__WORK TO COMPLETE__.
Please copy every line from the records below that contains the string "dropdown".

__DATA SECTION__.
________________

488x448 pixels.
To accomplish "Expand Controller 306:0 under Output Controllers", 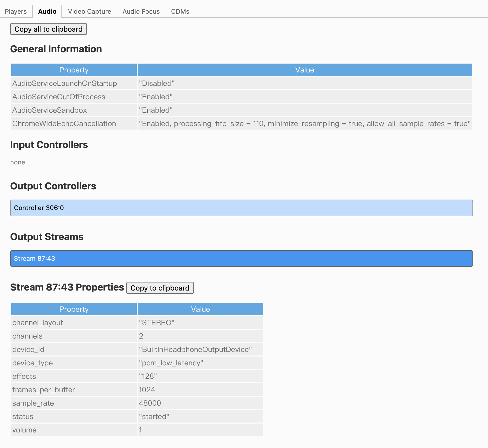I will tap(241, 208).
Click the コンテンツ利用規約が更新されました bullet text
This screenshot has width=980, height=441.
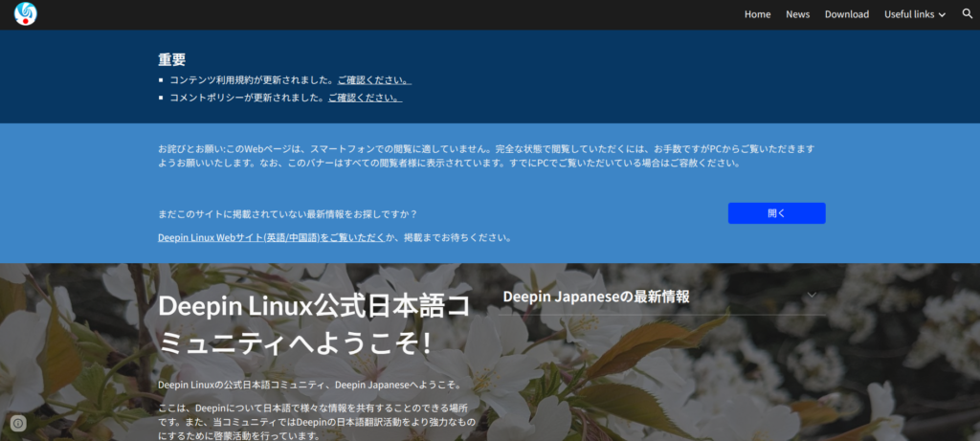[245, 80]
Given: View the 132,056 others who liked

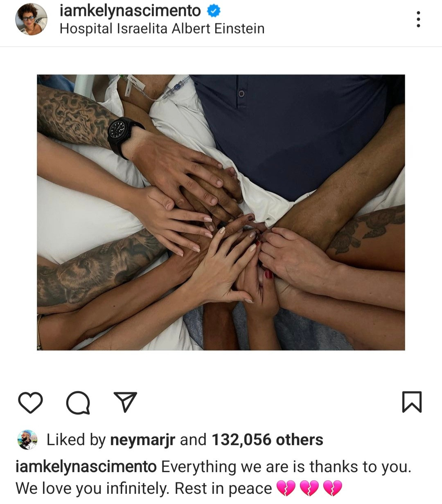Looking at the screenshot, I should (x=267, y=440).
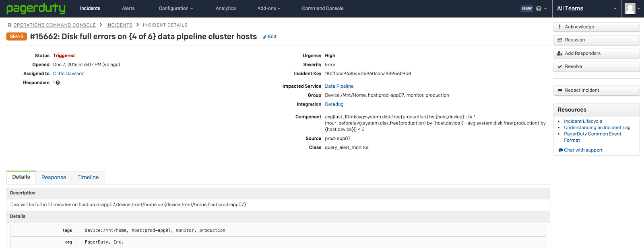The height and width of the screenshot is (248, 644).
Task: Click the responders info help icon
Action: [58, 83]
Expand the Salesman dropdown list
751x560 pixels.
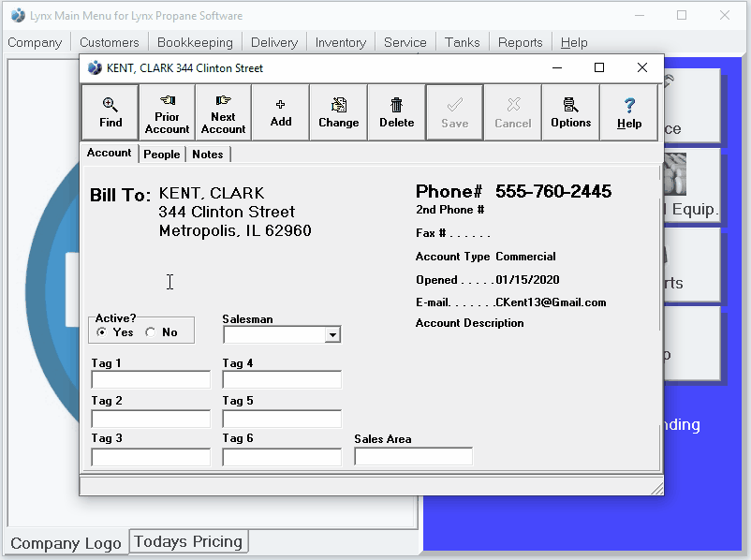click(332, 335)
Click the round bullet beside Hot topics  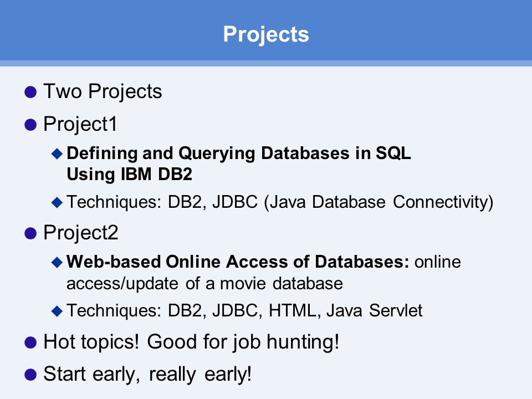30,342
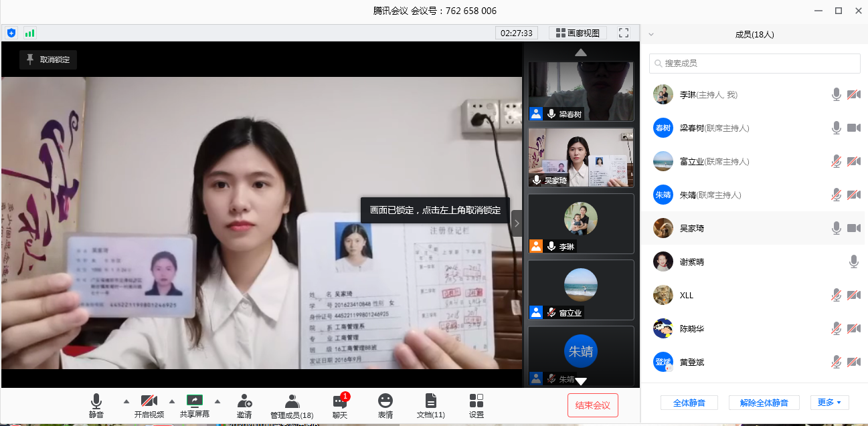This screenshot has width=868, height=426.
Task: Switch to gallery view (画廊视图)
Action: click(x=578, y=33)
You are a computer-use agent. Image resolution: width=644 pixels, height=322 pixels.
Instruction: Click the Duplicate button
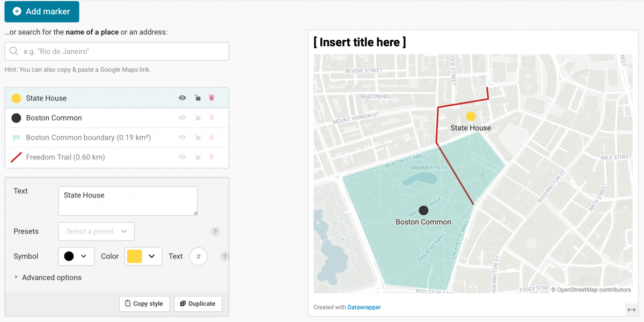(x=197, y=304)
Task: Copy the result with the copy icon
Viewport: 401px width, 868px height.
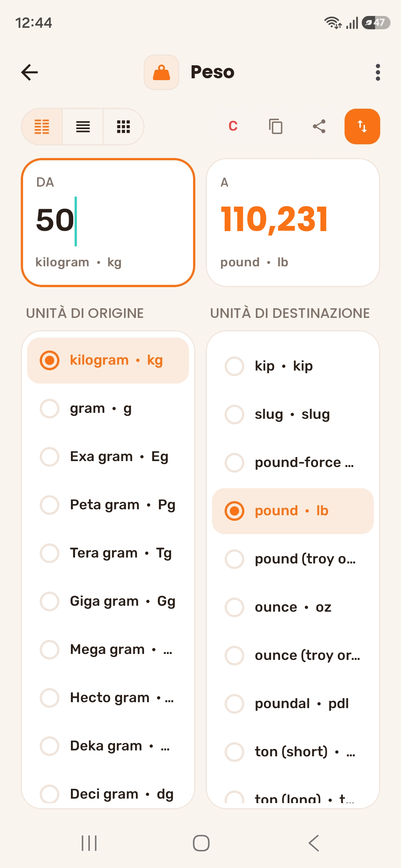Action: point(276,126)
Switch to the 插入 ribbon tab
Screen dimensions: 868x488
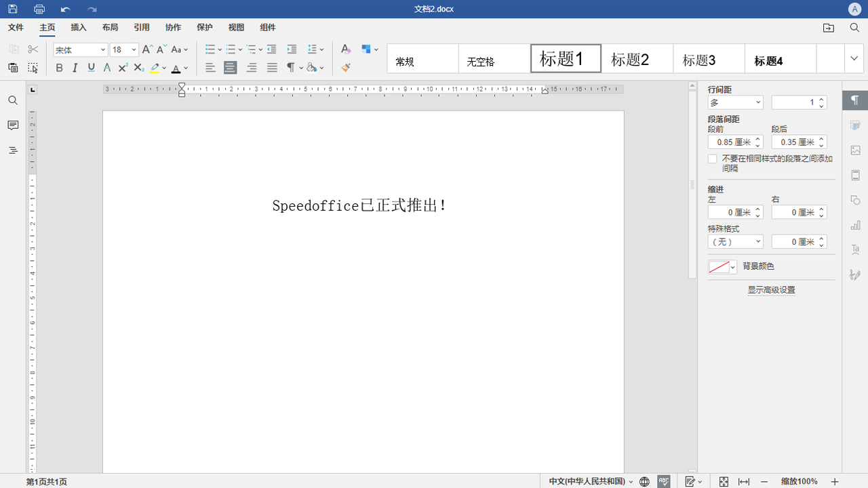point(78,27)

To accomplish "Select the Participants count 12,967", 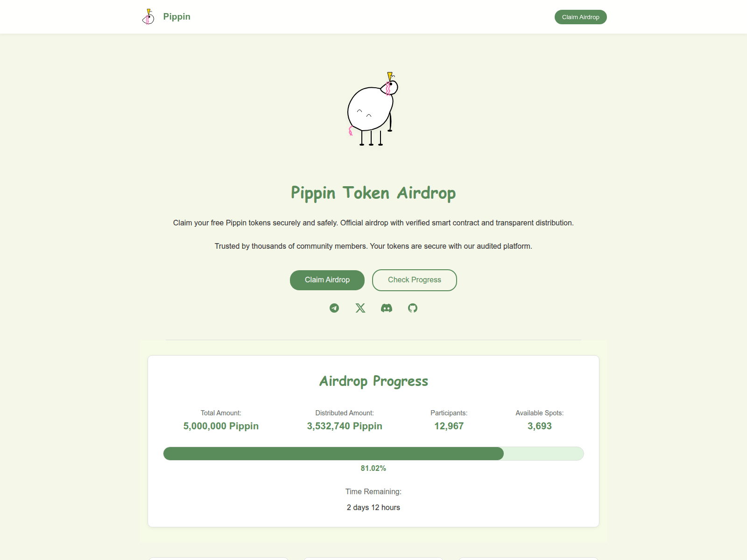I will click(x=449, y=426).
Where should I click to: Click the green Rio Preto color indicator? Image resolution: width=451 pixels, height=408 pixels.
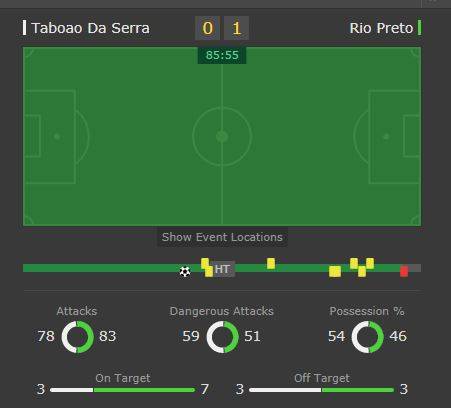pos(419,28)
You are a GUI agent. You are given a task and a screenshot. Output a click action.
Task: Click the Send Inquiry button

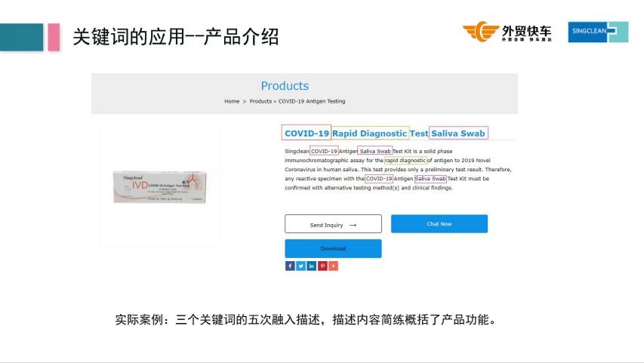tap(333, 224)
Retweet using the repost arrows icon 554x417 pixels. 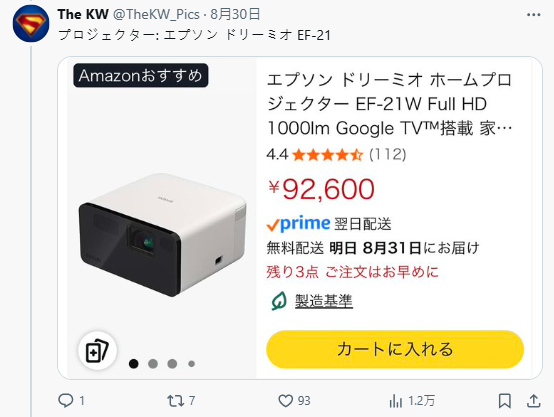[x=175, y=401]
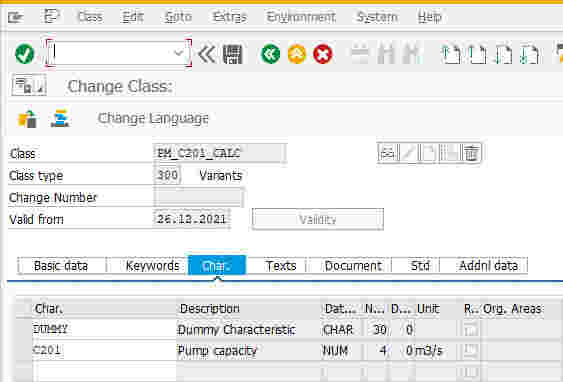This screenshot has height=382, width=563.
Task: Open the window system menu icon at top-left
Action: point(15,17)

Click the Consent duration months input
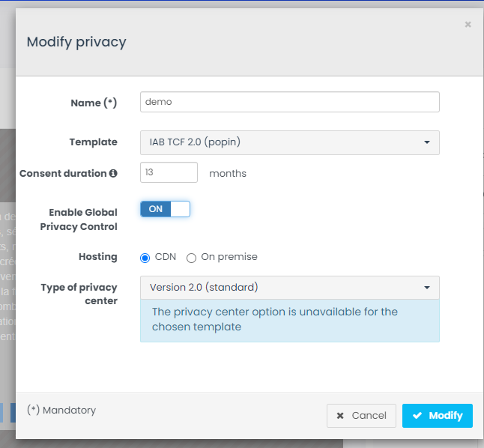click(169, 172)
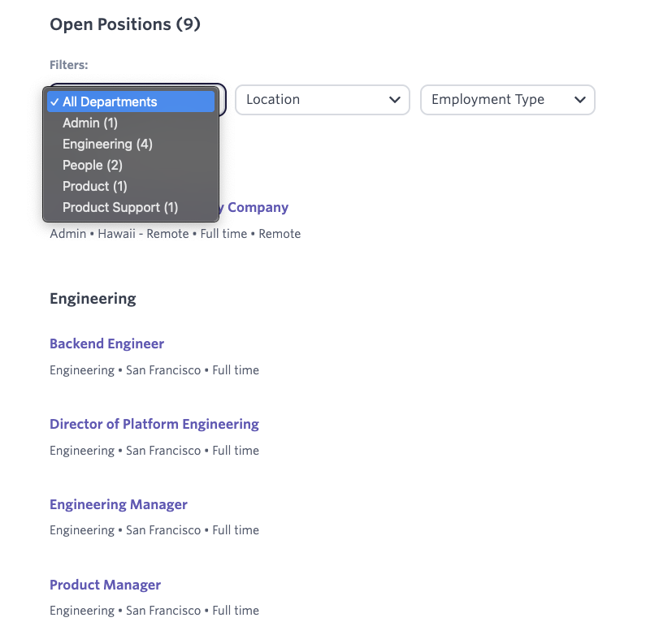Click the Open Positions (9) heading
This screenshot has width=672, height=635.
(x=125, y=24)

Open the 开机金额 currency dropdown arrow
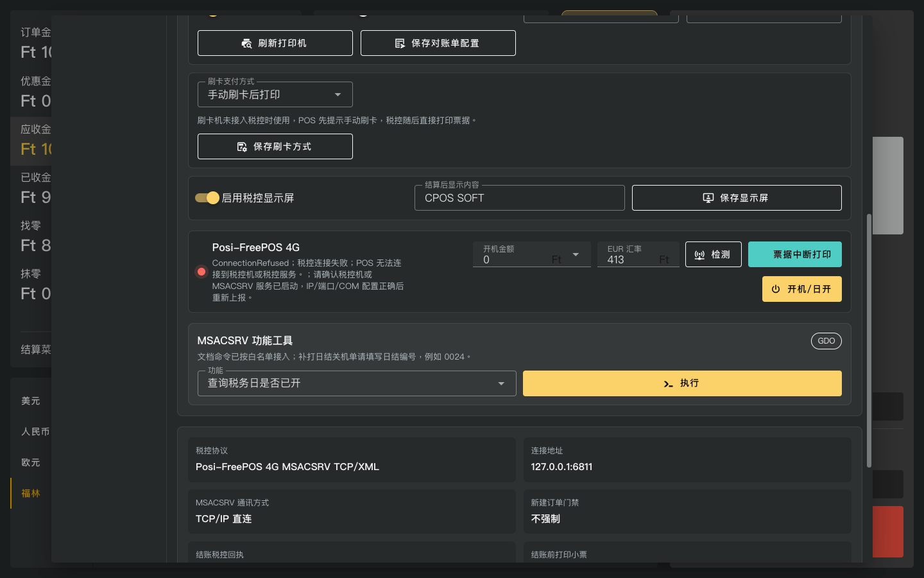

________________

__YOUR SOLUTION__.
Expand the Salesman dropdown list
Open the 开机金额 currency dropdown arrow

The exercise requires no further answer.